Spot gold fell 2% to $1,776.10 per ounce by 1:44 pm EDT (1744 GMT), having earlier touched its lowest since May 3 at $1,766.29.

U.S. gold futures settled down 4.7% at $1,774.80.

A majority of 11 Fed officials on Wednesday projected at least two quarter-point rates rise for 2023, although officials pledged to keep policy supportive for now to encourage a jobs recovery.

The announcement propelled the dollar to an over two-month high, eroding bullion's allure for those holding other currencies, and drove a jump in U.S. Treasury yields, raising the opportunity cost of holding non-yielding gold.

"The Fed's dot plot is providing a clear change in tone, ultimately suggesting that although the Fed continues to reiterate that inflation is transitory, their formal assessment of risks to the economy is decisively more hawkish," TD Securities commodity strategist Daniel Ghali said.
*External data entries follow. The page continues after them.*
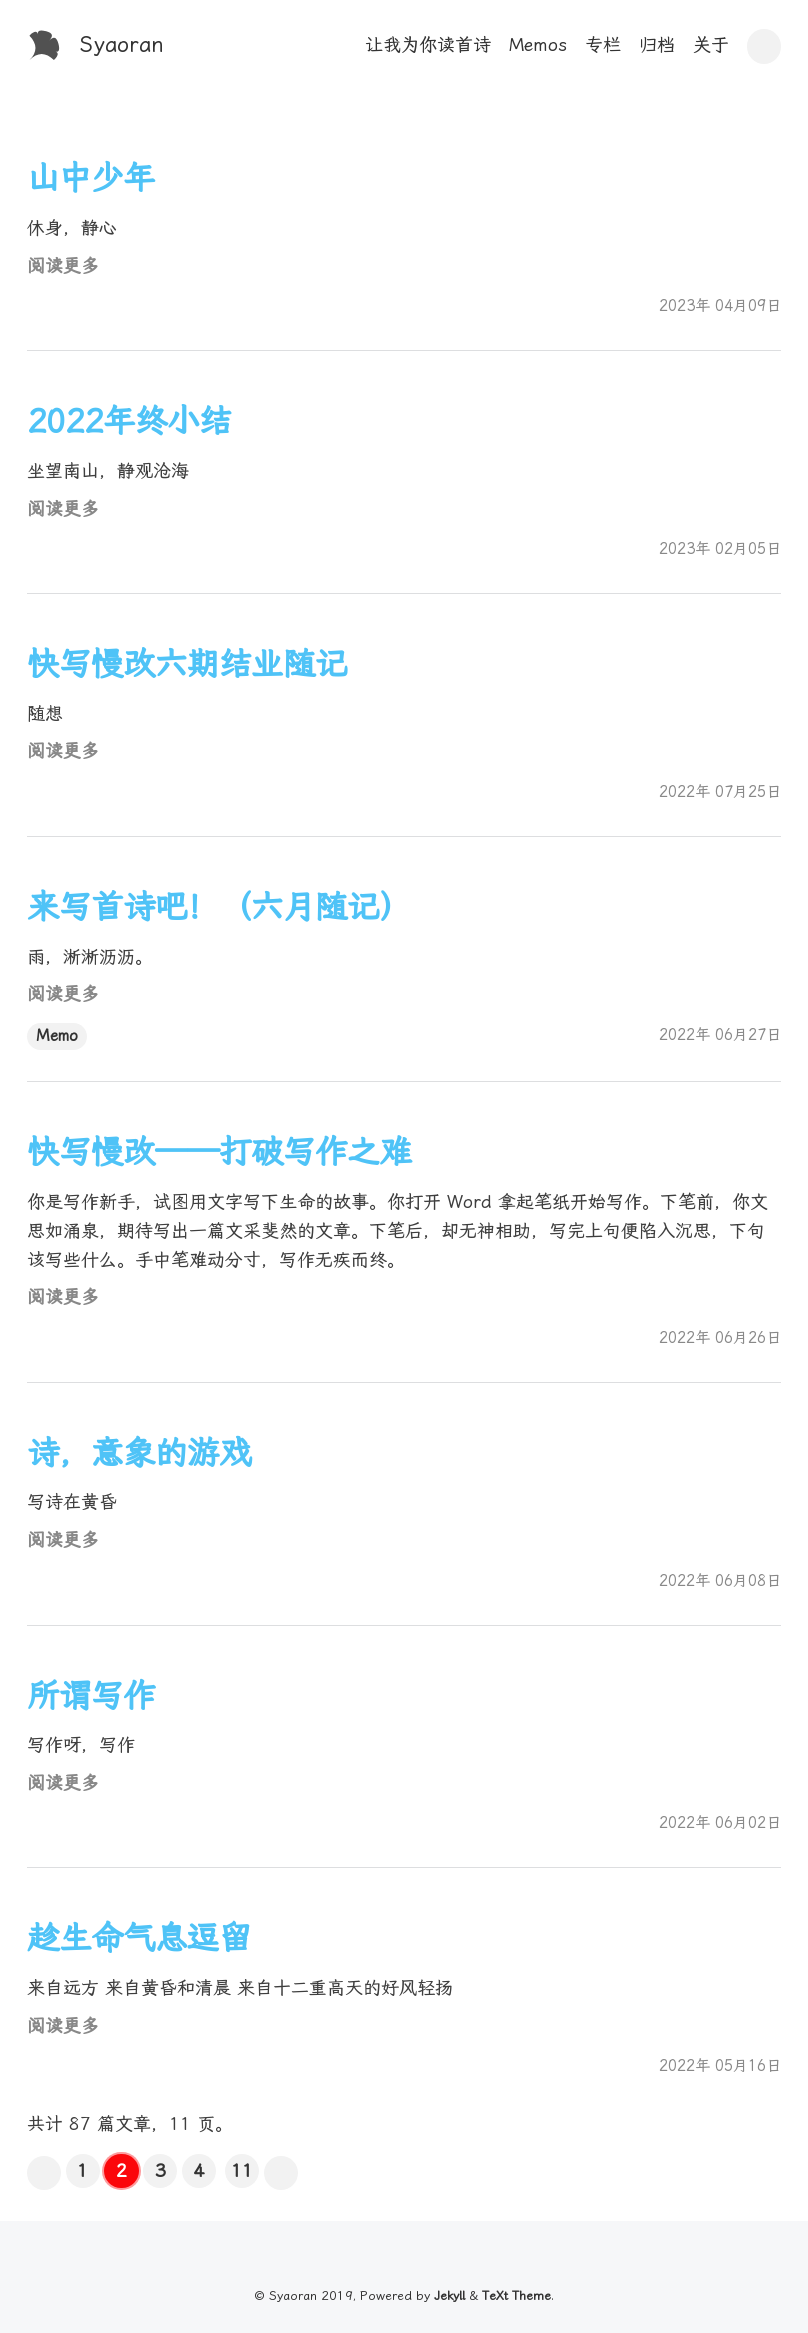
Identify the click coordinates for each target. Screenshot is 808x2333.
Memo (57, 1036)
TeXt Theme (516, 2295)
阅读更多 (63, 265)
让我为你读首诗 (428, 44)
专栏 (603, 44)
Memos (538, 44)
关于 (711, 44)
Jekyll (449, 2295)
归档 (657, 44)
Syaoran (122, 44)
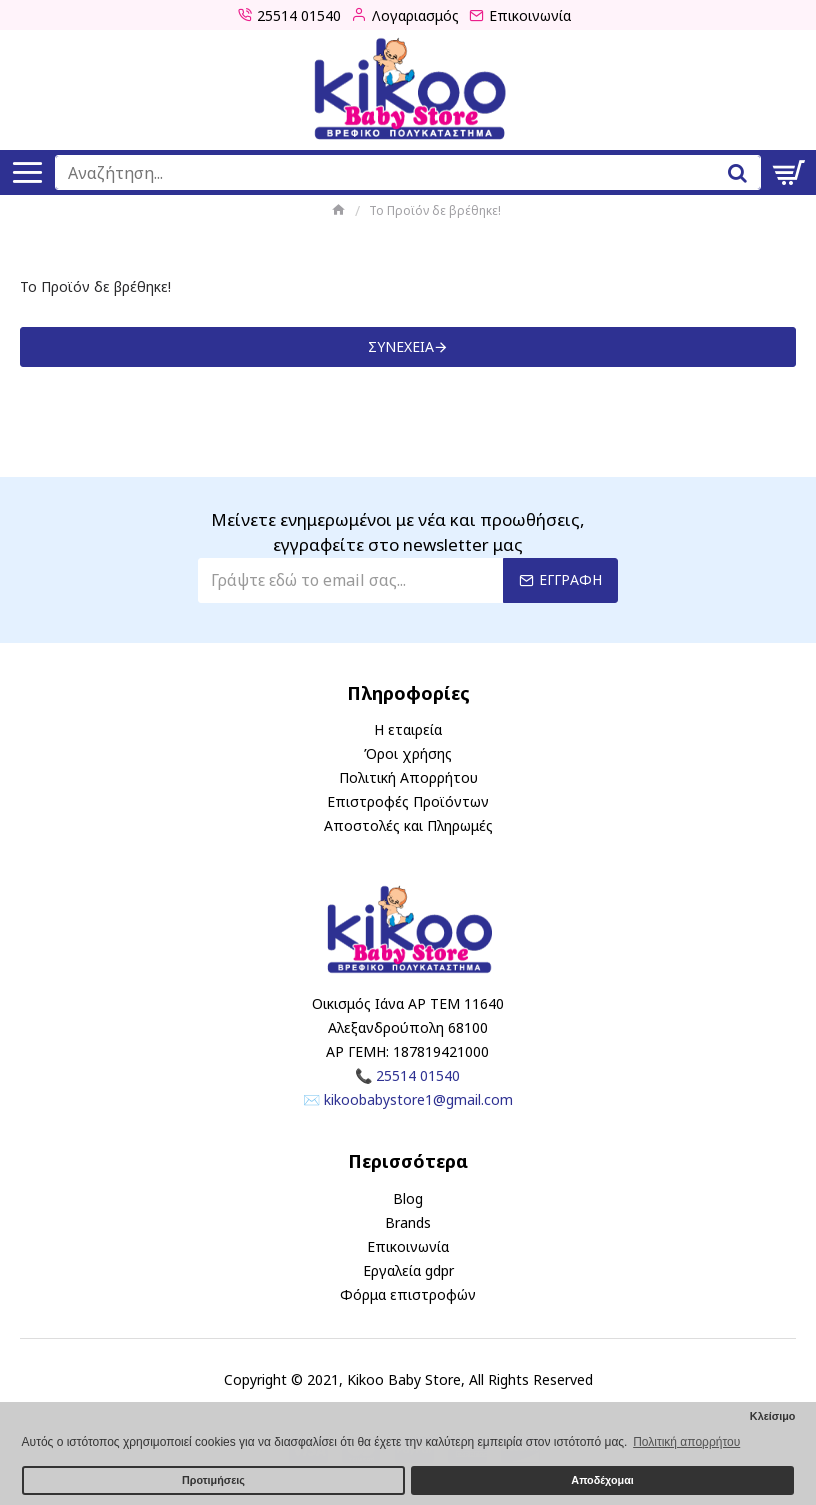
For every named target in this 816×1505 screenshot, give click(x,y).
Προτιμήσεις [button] (213, 1480)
Weakening physical demand and slowing speculative flows into gold, both of which began before the Fed meeting, could also help to drive a further pullback, Ghali added.

Adding to gold's headwinds, the U.S. central bank said it would consider whether it should taper its asset purchases at every subsequent policy meeting.

Jeffrey Christian, managing partner at CPM Group, also said the scale of gold's sell-off was accentuated by bearish technicals, and that the steeper decline in gold futures "reflects the fact that you have more trading volume and more technically oriented investors in the futures market than in spot."

Palladium led the sell-off, tumbling 10% to $2,517.18, while platinum fell 6.6% to $1,048.44.

Palladium could be seeing a correction in a rally that some view as overdone, Christian added.

Silver slipped 4.3% to $25.81 per ounce.